Photo by J. Tyler Franklin

The statue of John Breckinridge Castleman will remain, at least for now.

A group of residents held a small rally Monday evening at the base of the statue that sits in the Cherokee Triangle neighborhood.

They called on Louisville Mayor Greg Fischer to order the statue be removed. The group said Castleman - who served as a Confederate officer during the Civil War - doesn't deserve such an honor.

Their pleas, however, aren't likely to spur any immediate action, said Sarah Lindgren, head of the city's public art commission.

Fischer has ordered the commission to reviewall pieces of public art to determine whether any of them could be interpreted to be “honoring bigotry, racism and/or slavery.”

Lindgren said the process for that review is yet to be finalized.
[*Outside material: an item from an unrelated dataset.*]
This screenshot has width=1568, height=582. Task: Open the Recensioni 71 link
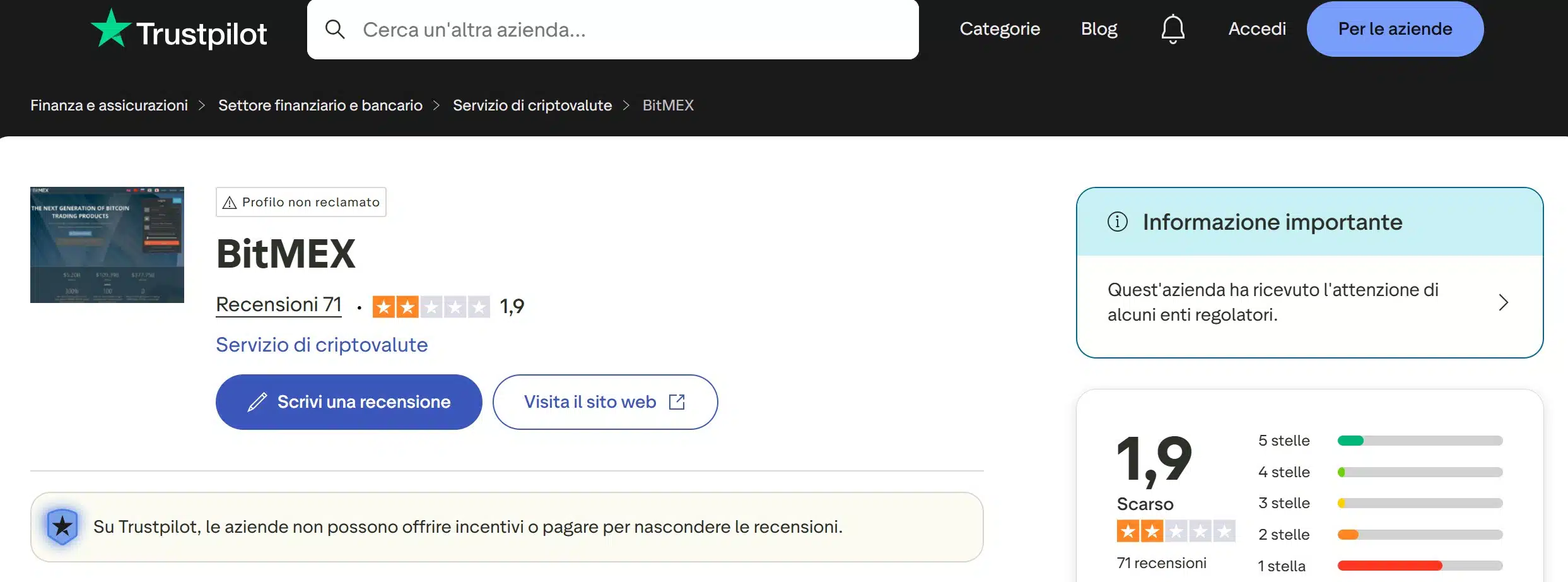pos(279,304)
She said a criteria will be developed to examine all pieces of art under the same lens. In addition, she said a series of public meetings will be held to get more feedback from residents.
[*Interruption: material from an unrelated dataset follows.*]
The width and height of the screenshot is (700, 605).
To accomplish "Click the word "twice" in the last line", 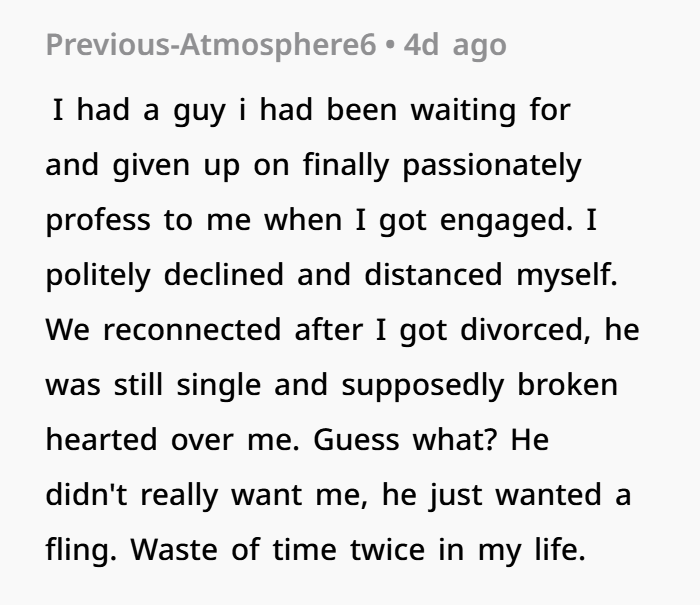I will tap(388, 550).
"Castleman is a complex figure, as all the historical figures are," she said.

Further, she said an immediate removal of the statue - which stands some 15 feet - would be a big task and require a crane and large crew of workers.
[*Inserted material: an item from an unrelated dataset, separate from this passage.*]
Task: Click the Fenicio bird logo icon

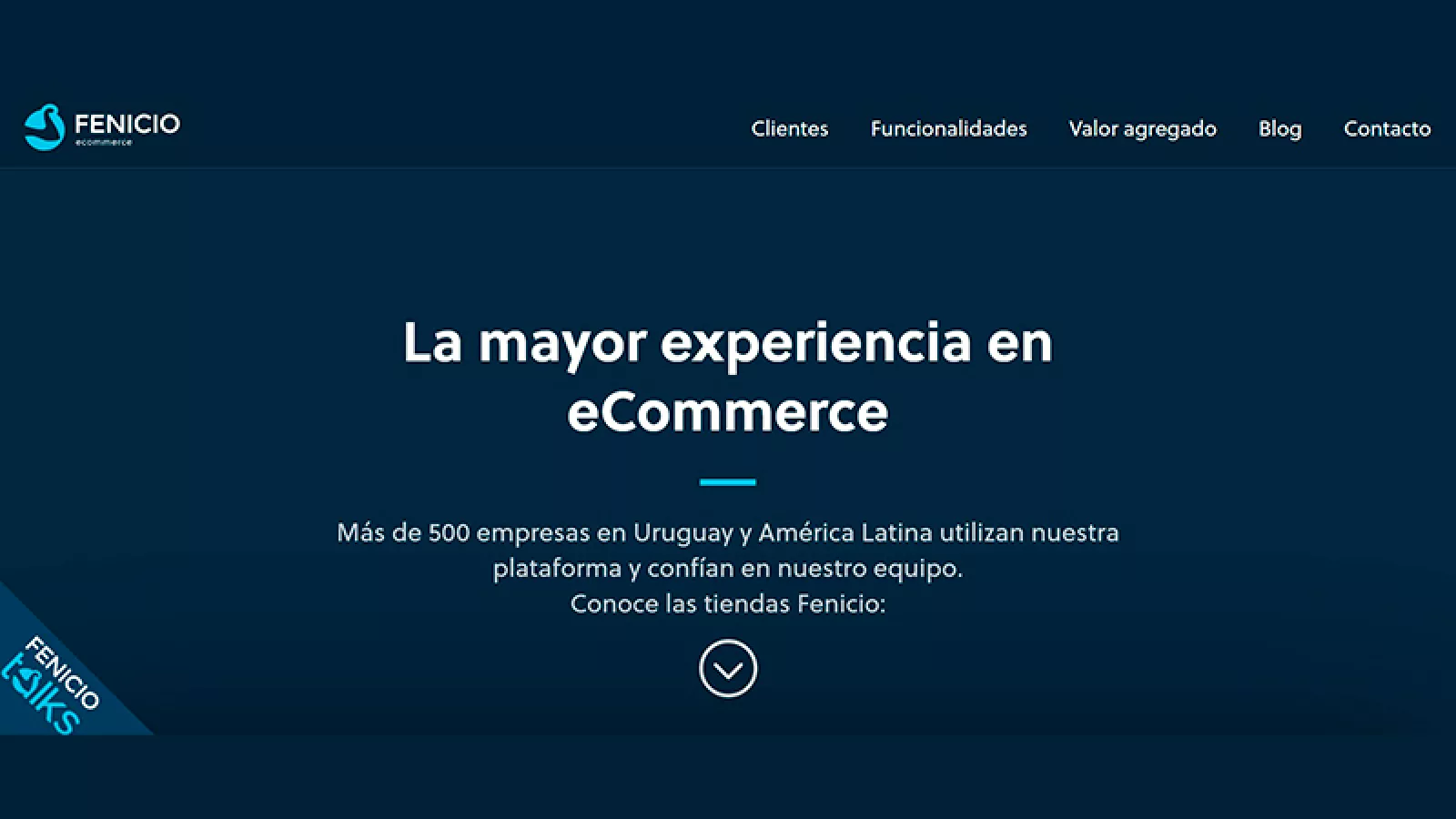Action: tap(45, 126)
Still, the residents who attended the rally were unmoving in their demands: they want Castleman out of the public eye.

"What he did and who he is is a symbol of the Confederacy which equals the evils of slavery, racism, white supremacy in the south and in our country," said Carol Kramer, who helped organize Monday's rally with Louisville Standing Up for Racial Justice.

The group gathered shortly after 6 p.m. at the base of the statue and attendees took turns speaking in the microphone and singing songs and chanting. The peaceful event was attended by some 100 people. Police shut down nearby streets.

The Castleman statue was vandalized over the weekend as violent protests erupted in Charlottesville, Virginia. There, white supremacists clashed with anti-racists protesters over calls to remove a statue of Confederate general Robert E. Lee.

Lexington Mayor Jim Gray called for the removal of that city’s Confederate statues over the weekend.

Residents who attended Monday's rally applauded Gray's directive and pushed Fischer to do the same - and start with the Castleman statue.

But some residents who live near the statue disagree, citing John Breckinridge Castleman's varied biography.

Castleman did serve in the Confederacy. He also served in the U.S. Army following the Civil War and on the city's Board of Park Commissioners for some two decades. He also assisted in the founding of the American Saddlebred Horse Association.

Bradd Buchanan said the statue is a monument to what Castleman accomplished in the second part of his life.

"There’s no place for hate within humanity and no humanity in hate, but that is not what this statue represents," he said.

Buchanan has lived in Cherokee Triangle since 1991 - he often passes the statue when he walks his dogs and regularly uses the statue as a wayfinding device when giving directions.

"It's a landmark," he said.

While rally goers seemed adamant in their call to remove the statue, they did offer one compromise: take away Castleman – but leave the horse.